• What is needed: Would you restate the data exactly as given?

• Source material:
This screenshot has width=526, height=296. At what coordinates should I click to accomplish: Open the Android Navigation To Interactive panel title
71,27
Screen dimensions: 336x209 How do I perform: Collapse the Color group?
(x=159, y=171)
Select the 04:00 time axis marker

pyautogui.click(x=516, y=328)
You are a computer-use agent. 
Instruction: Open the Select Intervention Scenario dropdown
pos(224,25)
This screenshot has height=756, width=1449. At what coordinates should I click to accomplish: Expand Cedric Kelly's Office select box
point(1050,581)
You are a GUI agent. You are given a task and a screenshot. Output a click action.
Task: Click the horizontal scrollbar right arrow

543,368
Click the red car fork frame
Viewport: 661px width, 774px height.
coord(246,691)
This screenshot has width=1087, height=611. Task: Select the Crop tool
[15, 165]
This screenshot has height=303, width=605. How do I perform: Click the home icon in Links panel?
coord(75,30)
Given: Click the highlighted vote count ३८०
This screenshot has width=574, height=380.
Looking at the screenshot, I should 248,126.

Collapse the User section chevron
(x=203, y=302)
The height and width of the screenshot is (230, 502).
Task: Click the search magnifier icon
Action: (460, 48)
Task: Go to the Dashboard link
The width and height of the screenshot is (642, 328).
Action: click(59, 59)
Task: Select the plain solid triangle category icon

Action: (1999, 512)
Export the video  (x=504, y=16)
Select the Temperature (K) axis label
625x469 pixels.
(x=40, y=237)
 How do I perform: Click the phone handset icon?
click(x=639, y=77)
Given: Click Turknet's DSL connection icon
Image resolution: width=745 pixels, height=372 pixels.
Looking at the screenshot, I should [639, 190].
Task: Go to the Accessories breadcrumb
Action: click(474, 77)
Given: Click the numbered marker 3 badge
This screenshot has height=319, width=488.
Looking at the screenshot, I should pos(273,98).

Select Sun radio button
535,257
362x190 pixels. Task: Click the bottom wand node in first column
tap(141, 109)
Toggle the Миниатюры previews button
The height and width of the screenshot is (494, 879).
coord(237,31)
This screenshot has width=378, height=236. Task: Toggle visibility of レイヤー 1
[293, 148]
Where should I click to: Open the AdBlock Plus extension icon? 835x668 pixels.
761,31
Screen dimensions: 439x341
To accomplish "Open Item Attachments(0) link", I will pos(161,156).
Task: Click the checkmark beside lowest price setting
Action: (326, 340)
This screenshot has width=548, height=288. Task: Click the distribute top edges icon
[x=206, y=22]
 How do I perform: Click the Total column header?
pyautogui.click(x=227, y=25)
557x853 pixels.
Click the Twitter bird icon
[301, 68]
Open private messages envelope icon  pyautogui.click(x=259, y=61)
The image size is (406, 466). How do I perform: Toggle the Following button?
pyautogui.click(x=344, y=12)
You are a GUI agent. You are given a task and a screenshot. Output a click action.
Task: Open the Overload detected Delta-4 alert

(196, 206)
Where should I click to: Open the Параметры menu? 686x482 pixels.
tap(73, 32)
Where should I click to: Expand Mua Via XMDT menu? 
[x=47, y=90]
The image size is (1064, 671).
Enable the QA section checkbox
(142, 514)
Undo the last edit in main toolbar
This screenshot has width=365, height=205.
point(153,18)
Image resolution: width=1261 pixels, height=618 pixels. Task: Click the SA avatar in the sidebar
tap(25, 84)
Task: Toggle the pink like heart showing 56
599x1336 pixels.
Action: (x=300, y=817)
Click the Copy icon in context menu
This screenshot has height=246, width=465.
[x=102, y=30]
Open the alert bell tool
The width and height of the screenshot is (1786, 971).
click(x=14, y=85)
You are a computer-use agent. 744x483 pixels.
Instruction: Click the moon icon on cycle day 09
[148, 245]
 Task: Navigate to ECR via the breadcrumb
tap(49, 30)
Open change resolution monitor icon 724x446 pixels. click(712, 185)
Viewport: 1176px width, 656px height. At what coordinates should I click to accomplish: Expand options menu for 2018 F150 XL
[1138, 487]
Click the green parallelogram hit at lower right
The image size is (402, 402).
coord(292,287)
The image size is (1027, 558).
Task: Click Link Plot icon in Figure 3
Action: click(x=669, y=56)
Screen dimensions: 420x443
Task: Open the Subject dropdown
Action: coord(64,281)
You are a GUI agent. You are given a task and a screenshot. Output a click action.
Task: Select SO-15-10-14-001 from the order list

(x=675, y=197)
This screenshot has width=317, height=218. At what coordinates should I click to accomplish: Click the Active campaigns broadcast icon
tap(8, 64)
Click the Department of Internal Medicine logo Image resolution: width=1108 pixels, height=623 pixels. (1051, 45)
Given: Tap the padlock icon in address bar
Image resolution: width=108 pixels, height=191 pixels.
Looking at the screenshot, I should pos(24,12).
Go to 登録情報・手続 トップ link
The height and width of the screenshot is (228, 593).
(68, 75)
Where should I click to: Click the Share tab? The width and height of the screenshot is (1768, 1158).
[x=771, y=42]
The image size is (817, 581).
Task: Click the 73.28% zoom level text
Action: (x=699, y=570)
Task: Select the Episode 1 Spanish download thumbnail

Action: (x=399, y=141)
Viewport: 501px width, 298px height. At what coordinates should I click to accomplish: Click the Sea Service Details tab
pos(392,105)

• Answer:
This screenshot has width=526, height=296. At what coordinates should I click to accomplish: Open the Android Navigation To Interactive panel title
71,27
Screen dimensions: 336x209 How do I perform: Collapse the Color group?
(x=159, y=171)
Select the 04:00 time axis marker

pyautogui.click(x=516, y=328)
You are a computer-use agent. 
Instruction: Open the Select Intervention Scenario dropdown
pos(224,25)
This screenshot has height=756, width=1449. At what coordinates should I click to accomplish: Expand Cedric Kelly's Office select box
point(1050,581)
You are a GUI agent. You are given a task and a screenshot. Output a click action.
Task: Click the horizontal scrollbar right arrow

543,368
Click the red car fork frame
Viewport: 661px width, 774px height.
coord(246,691)
This screenshot has width=1087, height=611. Task: Select the Crop tool
[15, 165]
This screenshot has height=303, width=605. How do I perform: Click the home icon in Links panel?
coord(75,30)
Given: Click the highlighted vote count ३८०
This screenshot has width=574, height=380.
Looking at the screenshot, I should 248,126.

Collapse the User section chevron
(x=203, y=302)
The height and width of the screenshot is (230, 502).
Task: Click the search magnifier icon
Action: (460, 48)
Task: Go to the Dashboard link
The width and height of the screenshot is (642, 328).
Action: click(59, 59)
Task: Select the plain solid triangle category icon

Action: (1999, 512)
Export the video  (x=504, y=16)
Select the Temperature (K) axis label
625x469 pixels.
(x=40, y=237)
 How do I perform: Click the phone handset icon?
click(x=639, y=77)
Given: Click Turknet's DSL connection icon
Image resolution: width=745 pixels, height=372 pixels.
Looking at the screenshot, I should [639, 190].
Task: Go to the Accessories breadcrumb
Action: click(474, 77)
Given: Click the numbered marker 3 badge
This screenshot has height=319, width=488.
Looking at the screenshot, I should pos(273,98).

Select Sun radio button
535,257
362x190 pixels. Task: Click the bottom wand node in first column
tap(141, 109)
Toggle the Миниатюры previews button
The height and width of the screenshot is (494, 879).
coord(237,31)
This screenshot has width=378, height=236. Task: Toggle visibility of レイヤー 1
[293, 148]
Where should I click to: Open the AdBlock Plus extension icon? 835x668 pixels.
761,31
Screen dimensions: 439x341
To accomplish "Open Item Attachments(0) link", I will pos(161,156).
Task: Click the checkmark beside lowest price setting
Action: (326, 340)
This screenshot has width=548, height=288. Task: Click the distribute top edges icon
[x=206, y=22]
 How do I perform: Click the Total column header?
pyautogui.click(x=227, y=25)
557x853 pixels.
Click the Twitter bird icon
[301, 68]
Open private messages envelope icon  pyautogui.click(x=259, y=61)
The image size is (406, 466). How do I perform: Toggle the Following button?
pyautogui.click(x=344, y=12)
You are a GUI agent. You are given a task and a screenshot. Output a click action.
Task: Open the Overload detected Delta-4 alert

(196, 206)
Where should I click to: Open the Параметры menu? 686x482 pixels.
tap(73, 32)
Where should I click to: Expand Mua Via XMDT menu? 
[x=47, y=90]
The image size is (1064, 671).
Enable the QA section checkbox
(142, 514)
Undo the last edit in main toolbar
This screenshot has width=365, height=205.
point(153,18)
Image resolution: width=1261 pixels, height=618 pixels. Task: Click the SA avatar in the sidebar
tap(25, 84)
Task: Toggle the pink like heart showing 56
599x1336 pixels.
Action: (x=300, y=817)
Click the Copy icon in context menu
This screenshot has height=246, width=465.
[x=102, y=30]
Open the alert bell tool
The width and height of the screenshot is (1786, 971).
click(x=14, y=85)
You are a computer-use agent. 744x483 pixels.
Instruction: Click the moon icon on cycle day 09
[148, 245]
 Task: Navigate to ECR via the breadcrumb
tap(49, 30)
Open change resolution monitor icon 724x446 pixels. click(712, 185)
Viewport: 1176px width, 656px height. At what coordinates should I click to accomplish: Expand options menu for 2018 F150 XL
[1138, 487]
Click the green parallelogram hit at lower right
The image size is (402, 402).
coord(292,287)
The image size is (1027, 558).
Task: Click Link Plot icon in Figure 3
Action: click(x=669, y=56)
Screen dimensions: 420x443
Task: Open the Subject dropdown
Action: coord(64,281)
You are a GUI agent. You are given a task and a screenshot. Output a click action.
Task: Select SO-15-10-14-001 from the order list

(x=675, y=197)
This screenshot has width=317, height=218. At what coordinates should I click to accomplish: Click the Active campaigns broadcast icon
tap(8, 64)
Click the Department of Internal Medicine logo Image resolution: width=1108 pixels, height=623 pixels. (1051, 45)
Given: Tap the padlock icon in address bar
Image resolution: width=108 pixels, height=191 pixels.
Looking at the screenshot, I should pos(24,12).
Go to 登録情報・手続 トップ link
The height and width of the screenshot is (228, 593).
(68, 75)
Where should I click to: Click the Share tab? The width and height of the screenshot is (1768, 1158).
[x=771, y=42]
The image size is (817, 581).
Task: Click the 73.28% zoom level text
Action: (x=699, y=570)
Task: Select the Episode 1 Spanish download thumbnail

Action: (x=399, y=141)
Viewport: 501px width, 298px height. At what coordinates should I click to accomplish: Click the Sea Service Details tab
pos(392,105)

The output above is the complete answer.